» Stored entries:
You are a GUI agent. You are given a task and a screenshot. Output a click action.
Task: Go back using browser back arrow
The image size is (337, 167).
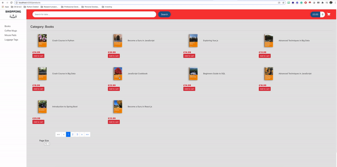(x=3, y=3)
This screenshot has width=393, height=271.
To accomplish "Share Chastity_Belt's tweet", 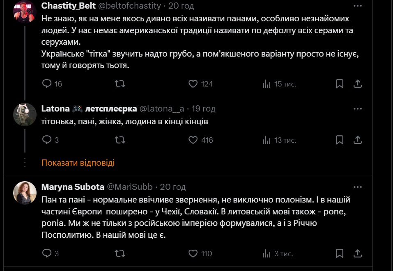I will coord(358,84).
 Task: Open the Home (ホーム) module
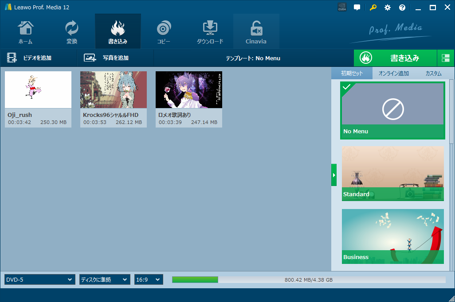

» Requirements: Gather every line of the listing above that contains the string "screenshot", and copy each one.

» Response:
You are a GUI agent. You are given a task and a screenshot. Output a click action.
This screenshot has width=393, height=271.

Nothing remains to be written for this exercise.